The PV manufacturing sector has seen sustained profits and stable growth for several years now.
However, research shows that it is now in the state of overcapacity and most solar PV producers are facing difficulty trying to balance their accounts. GTM Research thinks that much more consolidation is on the way, and that the global PV module landscape is headed for a significant transformation.
Some of clear indicators of this are - plant closures, market exits and insolvencies in the past year and a half.
Figure 1: PV module supply capacity versus global installation. Image:
GTM
What can we expect:
Below, I share with you what GTM envision to play out over the course of the next 2 years:
1. Market exit or plant closure will continue to happen to firms with facilities in high-cost locations such as in Western Europe and the U.S. By 2015, module facilities in high-cost locations are expected to make up just 9% of global capacity, compared to 32% in 2009.
2. By 2014, it is expected that thin film will make up less than 5% of global module capacity, compared to 19% in 2009. Three suppliers - Hanergy, Solar Frontier, and First Solar - will make up 92% of the installed thin film base.
3. Aggressive downstream build-out in China: The large pure-play firms and diversified firms are likely to be awarded with module supply or EPC contracts for several large, multi-hundred-megawatt projects on account of their workforce and government connections.
4. Some of the struggling Pure-play Chinese firms will receive additional debt from domestic Lenders to allow them to service their near-term debt obligations, stay solvent, and maintain employment.

---

#### WHAT YOU WILL DO:
Write out the passage on overcapacity in solar PV module manufacturing above, word for word and in full.

---

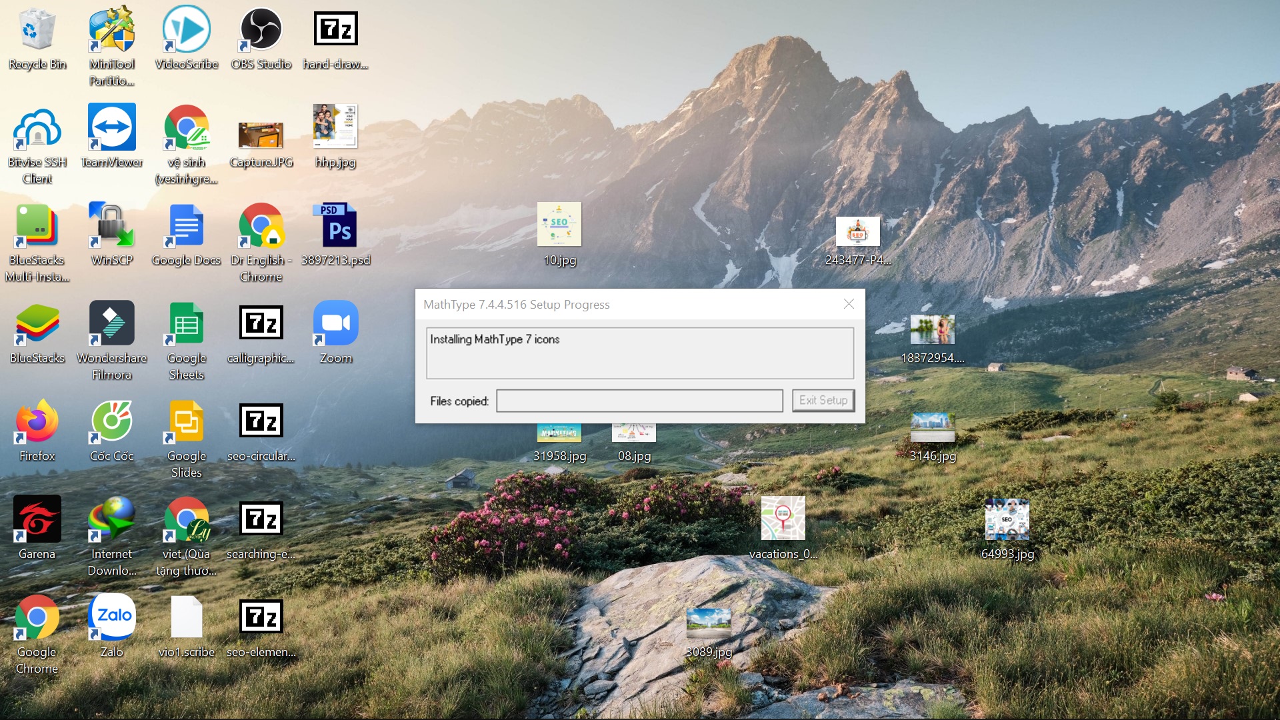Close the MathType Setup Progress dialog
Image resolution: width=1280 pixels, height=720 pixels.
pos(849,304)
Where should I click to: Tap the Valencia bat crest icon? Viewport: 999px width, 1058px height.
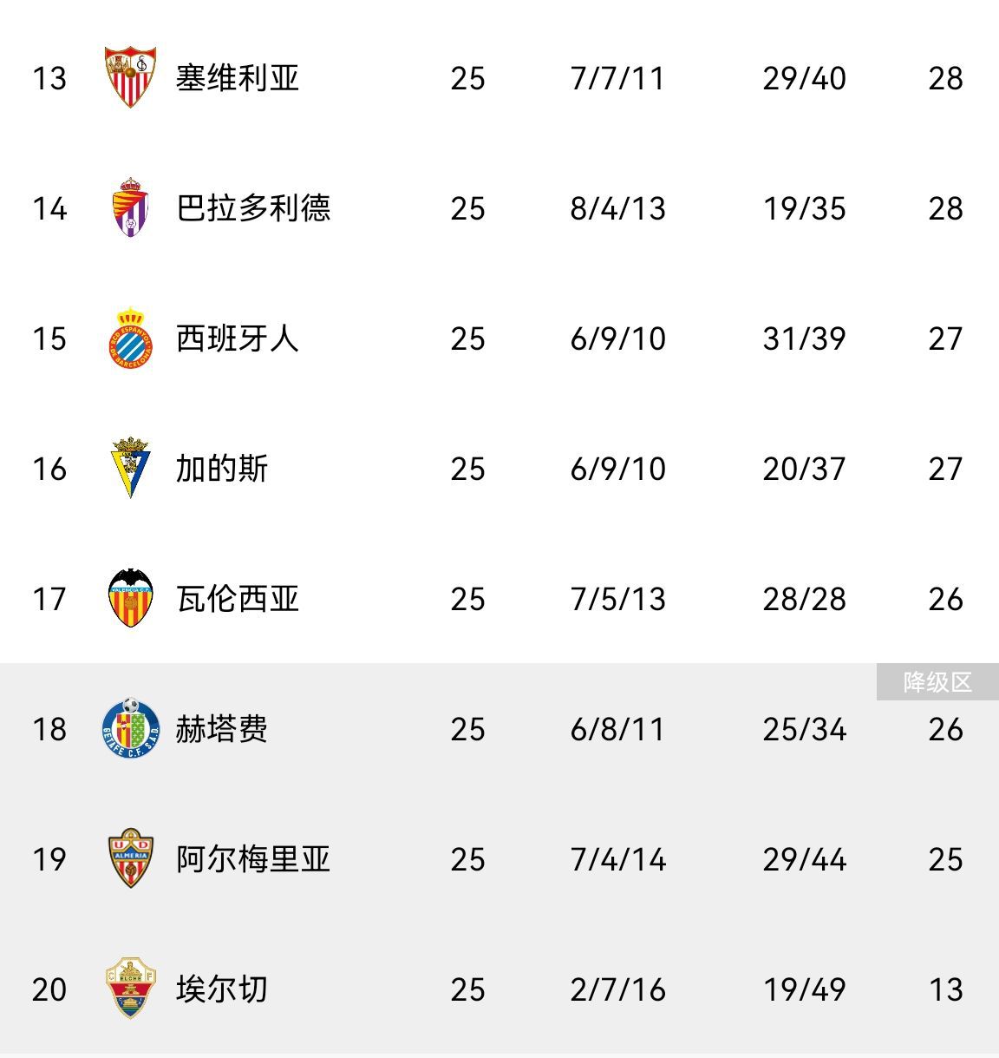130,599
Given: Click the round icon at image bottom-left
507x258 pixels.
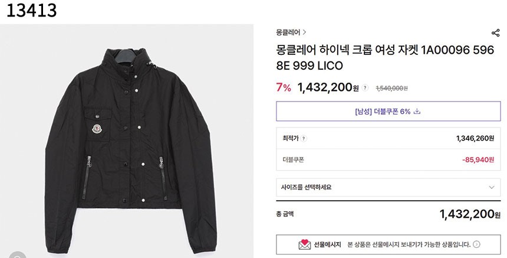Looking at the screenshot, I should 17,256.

---

#### TASK OUTPUT:
The PV manufacturing sector has seen sustained profits and stable growth for several years now.
However, research shows that it is now in the state of overcapacity and most solar PV producers are facing difficulty trying to balance their accounts. GTM Research thinks that much more consolidation is on the way, and that the global PV module landscape is headed for a significant transformation.
Some of clear indicators of this are - plant closures, market exits and insolvencies in the past year and a half.
Figure 1: PV module supply capacity versus global installation. Image:
GTM
What can we expect:
Below, I share with you what GTM envision to play out over the course of the next 2 years:
1. Market exit or plant closure will continue to happen to firms with facilities in high-cost locations such as in Western Europe and the U.S. By 2015, module facilities in high-cost locations are expected to make up just 9% of global capacity, compared to 32% in 2009.
2. By 2014, it is expected that thin film will make up less than 5% of global module capacity, compared to 19% in 2009. Three suppliers - Hanergy, Solar Frontier, and First Solar - will make up 92% of the installed thin film base.
3. Aggressive downstream build-out in China: The large pure-play firms and diversified firms are likely to be awarded with module supply or EPC contracts for several large, multi-hundred-megawatt projects on account of their workforce and government connections.
4. Some of the struggling Pure-play Chinese firms will receive additional debt from domestic Lenders to allow them to service their near-term debt obligations, stay solvent, and maintain employment.